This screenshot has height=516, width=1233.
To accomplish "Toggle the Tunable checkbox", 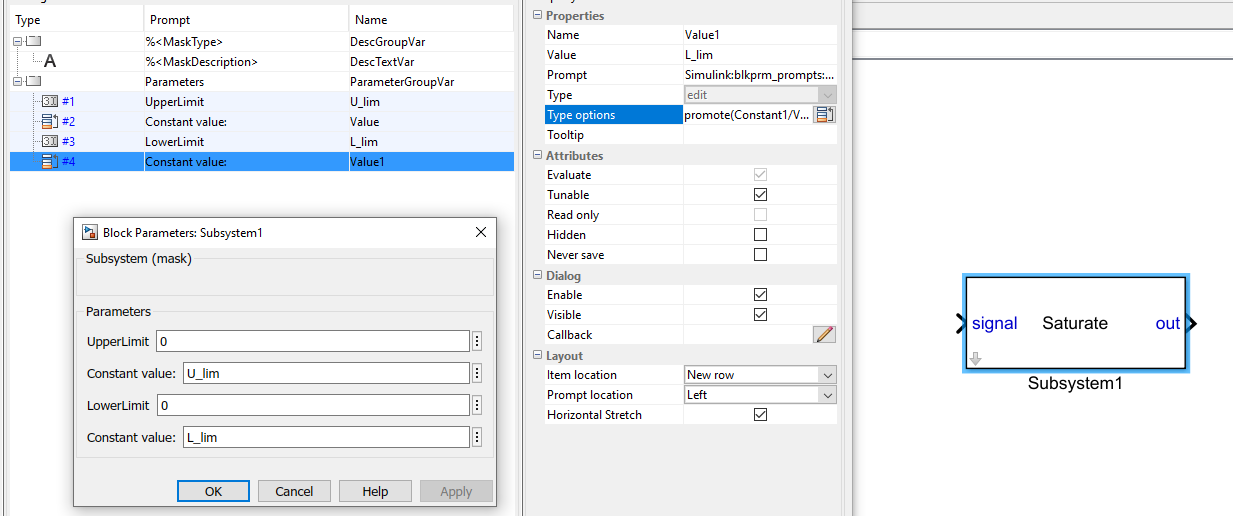I will (760, 195).
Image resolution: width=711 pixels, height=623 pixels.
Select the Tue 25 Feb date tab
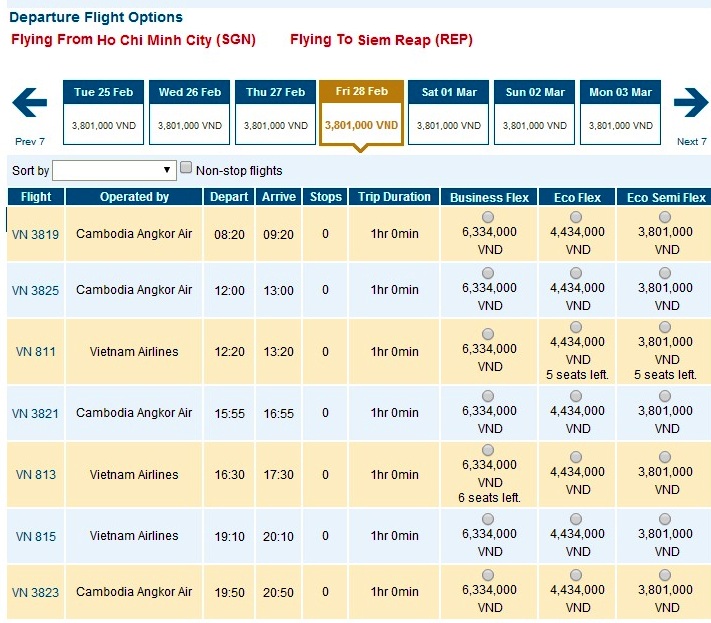[103, 110]
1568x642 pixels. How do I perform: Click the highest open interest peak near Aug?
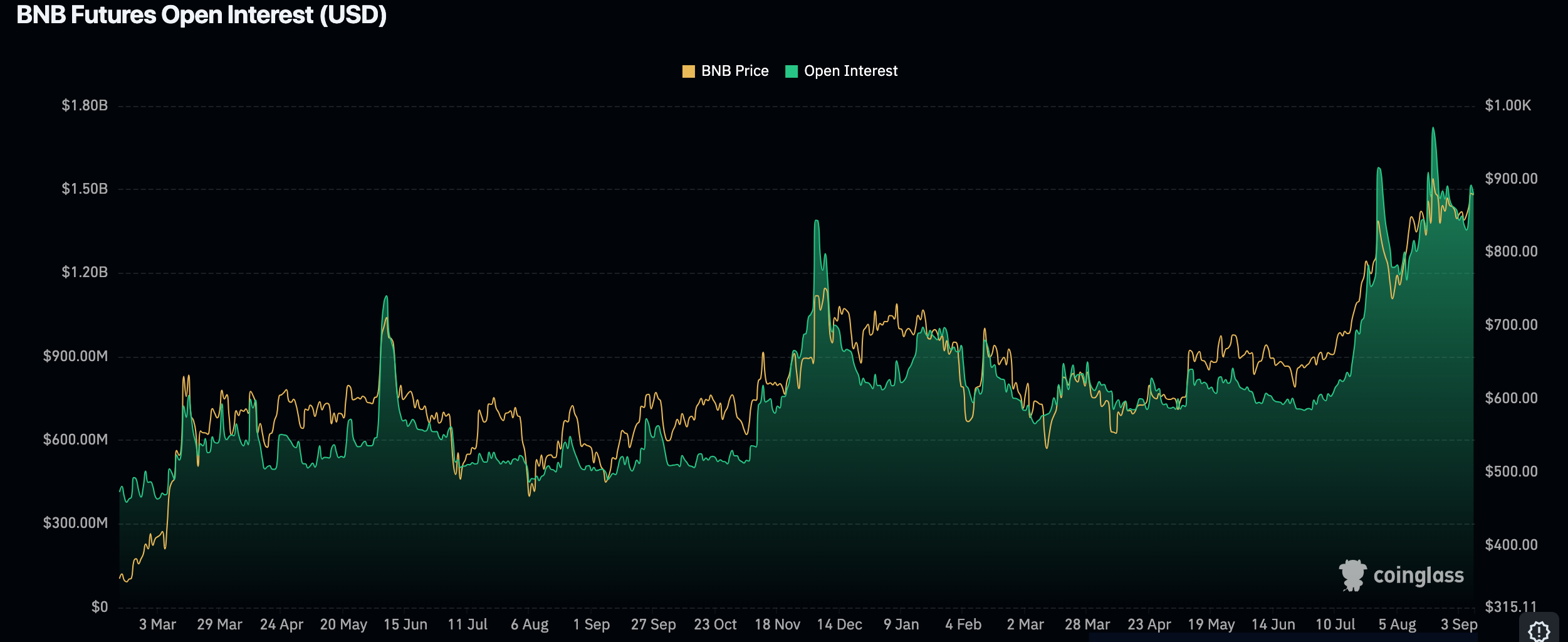point(1433,129)
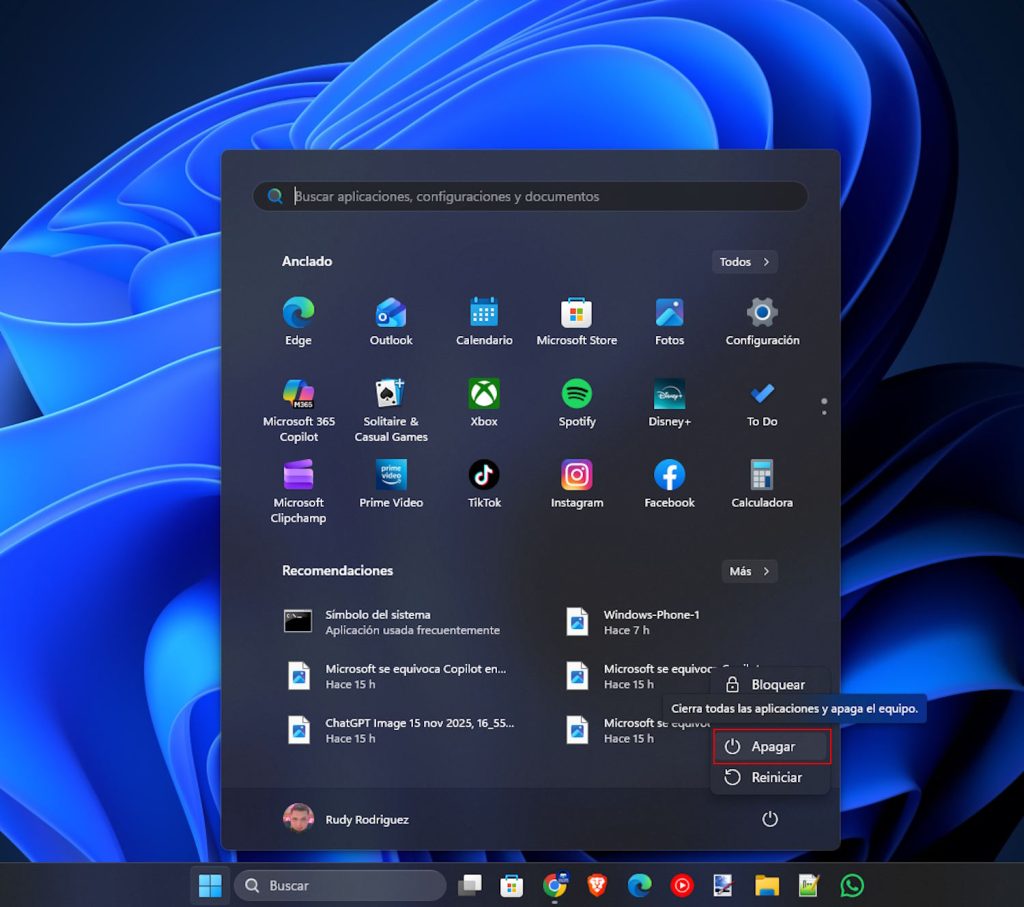Expand Más recommendations
Screen dimensions: 1024x907
749,571
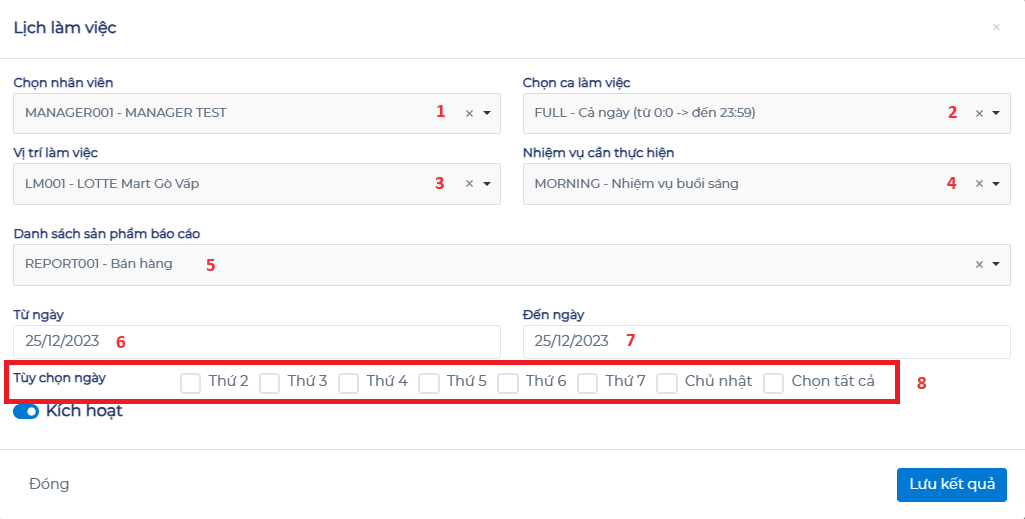Click the Đến ngày date field
Screen dimensions: 1025x519
pyautogui.click(x=766, y=341)
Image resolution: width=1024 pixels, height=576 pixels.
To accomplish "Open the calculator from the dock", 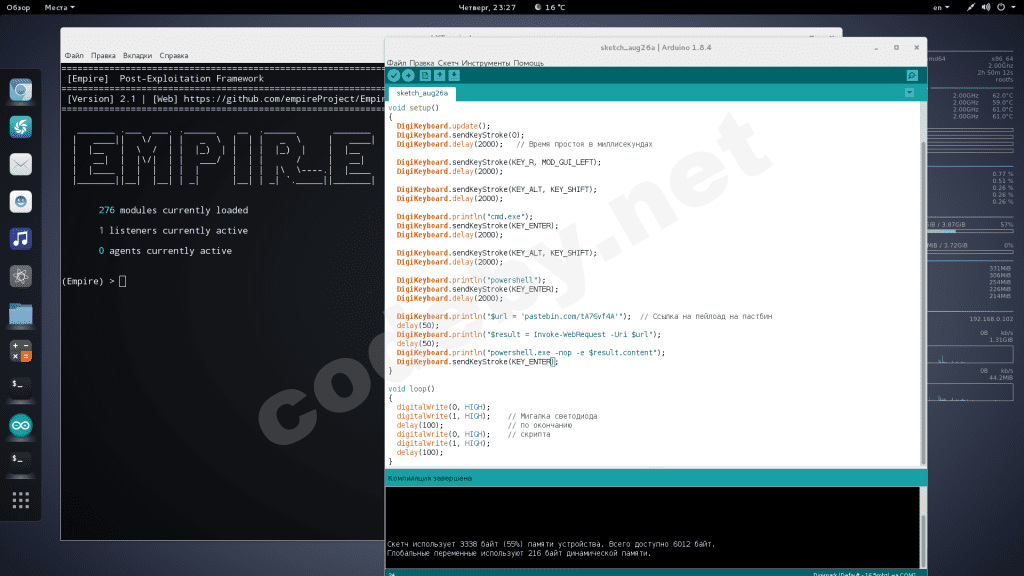I will (x=21, y=351).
□ □ □ □ □
## Requirement
State only the count of lines above that hold the string "Image".

## Solution to the exercise
2